[Record extracts]:

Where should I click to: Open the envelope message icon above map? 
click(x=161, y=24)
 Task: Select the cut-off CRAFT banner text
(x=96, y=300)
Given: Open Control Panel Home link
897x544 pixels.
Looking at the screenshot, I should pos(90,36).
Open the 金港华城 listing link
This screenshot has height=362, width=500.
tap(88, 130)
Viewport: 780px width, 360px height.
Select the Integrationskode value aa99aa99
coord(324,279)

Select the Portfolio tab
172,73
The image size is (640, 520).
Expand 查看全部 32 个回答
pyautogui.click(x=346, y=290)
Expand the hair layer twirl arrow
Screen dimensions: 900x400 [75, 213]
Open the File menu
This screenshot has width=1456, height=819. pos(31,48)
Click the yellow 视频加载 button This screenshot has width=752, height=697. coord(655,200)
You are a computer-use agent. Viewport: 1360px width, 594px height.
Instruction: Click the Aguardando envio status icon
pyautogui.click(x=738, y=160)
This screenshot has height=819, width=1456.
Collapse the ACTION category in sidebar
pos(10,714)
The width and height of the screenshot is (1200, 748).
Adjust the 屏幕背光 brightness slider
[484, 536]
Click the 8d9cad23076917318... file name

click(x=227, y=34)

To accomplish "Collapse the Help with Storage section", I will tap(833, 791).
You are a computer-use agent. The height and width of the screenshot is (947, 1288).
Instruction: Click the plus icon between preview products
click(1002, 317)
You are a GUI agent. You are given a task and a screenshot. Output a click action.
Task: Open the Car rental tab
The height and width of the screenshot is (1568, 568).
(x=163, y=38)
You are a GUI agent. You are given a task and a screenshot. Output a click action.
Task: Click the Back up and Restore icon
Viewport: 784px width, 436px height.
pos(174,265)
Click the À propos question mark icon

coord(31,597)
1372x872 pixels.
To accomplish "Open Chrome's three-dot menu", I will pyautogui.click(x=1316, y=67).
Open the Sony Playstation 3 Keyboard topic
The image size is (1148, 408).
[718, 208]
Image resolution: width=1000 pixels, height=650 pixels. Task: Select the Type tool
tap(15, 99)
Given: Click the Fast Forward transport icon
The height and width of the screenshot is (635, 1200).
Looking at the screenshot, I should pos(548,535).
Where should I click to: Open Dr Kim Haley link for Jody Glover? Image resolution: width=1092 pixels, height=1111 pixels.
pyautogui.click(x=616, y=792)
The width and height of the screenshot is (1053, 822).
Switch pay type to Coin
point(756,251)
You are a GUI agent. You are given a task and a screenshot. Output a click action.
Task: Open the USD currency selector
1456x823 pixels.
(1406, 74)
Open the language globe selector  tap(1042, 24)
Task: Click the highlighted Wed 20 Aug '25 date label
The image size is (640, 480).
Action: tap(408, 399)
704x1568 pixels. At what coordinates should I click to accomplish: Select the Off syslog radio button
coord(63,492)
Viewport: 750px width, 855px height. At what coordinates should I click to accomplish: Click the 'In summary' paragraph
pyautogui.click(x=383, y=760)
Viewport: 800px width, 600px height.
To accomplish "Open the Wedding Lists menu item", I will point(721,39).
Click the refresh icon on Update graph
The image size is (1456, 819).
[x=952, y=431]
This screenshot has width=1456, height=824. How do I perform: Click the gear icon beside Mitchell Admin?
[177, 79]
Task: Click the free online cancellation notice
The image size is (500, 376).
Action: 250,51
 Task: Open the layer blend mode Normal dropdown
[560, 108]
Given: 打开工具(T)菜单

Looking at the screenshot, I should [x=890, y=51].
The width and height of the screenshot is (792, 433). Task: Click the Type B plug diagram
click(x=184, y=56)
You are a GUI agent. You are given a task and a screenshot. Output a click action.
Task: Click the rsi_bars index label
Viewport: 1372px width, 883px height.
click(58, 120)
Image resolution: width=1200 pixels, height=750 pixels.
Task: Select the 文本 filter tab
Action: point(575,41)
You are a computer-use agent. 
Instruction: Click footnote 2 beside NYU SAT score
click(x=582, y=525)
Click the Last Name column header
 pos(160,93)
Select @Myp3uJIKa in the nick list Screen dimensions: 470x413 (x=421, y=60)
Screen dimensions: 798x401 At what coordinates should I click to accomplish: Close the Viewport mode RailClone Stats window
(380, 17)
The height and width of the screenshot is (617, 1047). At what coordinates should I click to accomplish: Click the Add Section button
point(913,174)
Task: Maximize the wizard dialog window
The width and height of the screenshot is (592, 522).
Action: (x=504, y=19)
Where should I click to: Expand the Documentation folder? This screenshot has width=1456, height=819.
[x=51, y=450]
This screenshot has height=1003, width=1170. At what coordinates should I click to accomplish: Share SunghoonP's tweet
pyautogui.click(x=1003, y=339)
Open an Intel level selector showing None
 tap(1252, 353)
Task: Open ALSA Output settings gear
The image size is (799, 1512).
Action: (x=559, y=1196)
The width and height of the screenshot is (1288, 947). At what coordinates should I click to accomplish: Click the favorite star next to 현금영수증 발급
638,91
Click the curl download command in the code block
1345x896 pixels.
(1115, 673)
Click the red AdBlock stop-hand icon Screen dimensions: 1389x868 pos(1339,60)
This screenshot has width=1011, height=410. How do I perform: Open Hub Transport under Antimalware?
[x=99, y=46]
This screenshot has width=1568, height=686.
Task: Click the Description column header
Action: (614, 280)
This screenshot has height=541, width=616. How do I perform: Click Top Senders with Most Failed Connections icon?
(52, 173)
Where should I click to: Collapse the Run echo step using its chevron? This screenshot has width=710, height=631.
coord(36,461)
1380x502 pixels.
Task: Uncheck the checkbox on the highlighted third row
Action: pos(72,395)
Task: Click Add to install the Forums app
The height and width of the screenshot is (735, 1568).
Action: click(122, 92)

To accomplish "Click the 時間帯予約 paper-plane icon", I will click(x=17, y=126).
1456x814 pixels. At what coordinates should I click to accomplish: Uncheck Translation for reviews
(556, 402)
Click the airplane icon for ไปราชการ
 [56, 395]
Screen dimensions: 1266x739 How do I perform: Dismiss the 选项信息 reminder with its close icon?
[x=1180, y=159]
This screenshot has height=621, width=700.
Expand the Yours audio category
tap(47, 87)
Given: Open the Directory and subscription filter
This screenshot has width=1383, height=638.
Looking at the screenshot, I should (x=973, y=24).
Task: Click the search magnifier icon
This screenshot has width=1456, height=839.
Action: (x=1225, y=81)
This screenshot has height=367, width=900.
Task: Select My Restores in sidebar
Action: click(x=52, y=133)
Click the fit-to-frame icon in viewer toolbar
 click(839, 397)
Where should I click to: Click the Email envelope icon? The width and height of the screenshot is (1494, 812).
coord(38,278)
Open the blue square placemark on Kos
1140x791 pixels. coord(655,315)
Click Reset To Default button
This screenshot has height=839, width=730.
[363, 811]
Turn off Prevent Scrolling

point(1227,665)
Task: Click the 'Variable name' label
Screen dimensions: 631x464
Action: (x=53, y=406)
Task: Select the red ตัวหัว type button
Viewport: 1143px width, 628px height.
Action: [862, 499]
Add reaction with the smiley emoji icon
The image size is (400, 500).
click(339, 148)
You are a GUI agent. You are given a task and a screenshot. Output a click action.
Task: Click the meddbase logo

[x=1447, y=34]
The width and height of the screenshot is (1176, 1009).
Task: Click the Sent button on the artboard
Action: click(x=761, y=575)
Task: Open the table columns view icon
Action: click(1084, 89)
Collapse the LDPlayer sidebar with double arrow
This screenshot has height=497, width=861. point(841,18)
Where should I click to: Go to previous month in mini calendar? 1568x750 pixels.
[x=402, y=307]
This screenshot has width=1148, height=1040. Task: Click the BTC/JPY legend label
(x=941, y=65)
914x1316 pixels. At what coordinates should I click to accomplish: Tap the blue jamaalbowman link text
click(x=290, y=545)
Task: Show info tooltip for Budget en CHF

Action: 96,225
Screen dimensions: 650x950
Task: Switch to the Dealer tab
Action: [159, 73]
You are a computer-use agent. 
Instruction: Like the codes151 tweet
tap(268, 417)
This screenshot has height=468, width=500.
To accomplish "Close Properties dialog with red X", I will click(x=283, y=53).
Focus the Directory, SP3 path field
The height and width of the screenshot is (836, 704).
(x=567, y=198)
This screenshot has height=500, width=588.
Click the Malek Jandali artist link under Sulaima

[The exercise]:
Copy out every row again unchanged, everything from the line containing "The image size is (640, 520)." down to the line containing "Click the yellow", including both of those lines.

[Solution for this problem]:
The image size is (640, 520).
Expand 查看全部 32 个回答
pyautogui.click(x=346, y=290)
Expand the hair layer twirl arrow
Screen dimensions: 900x400 [75, 213]
Open the File menu
This screenshot has width=1456, height=819. pos(31,48)
Click the yellow 视频加载 button This screenshot has width=752, height=697. coord(655,200)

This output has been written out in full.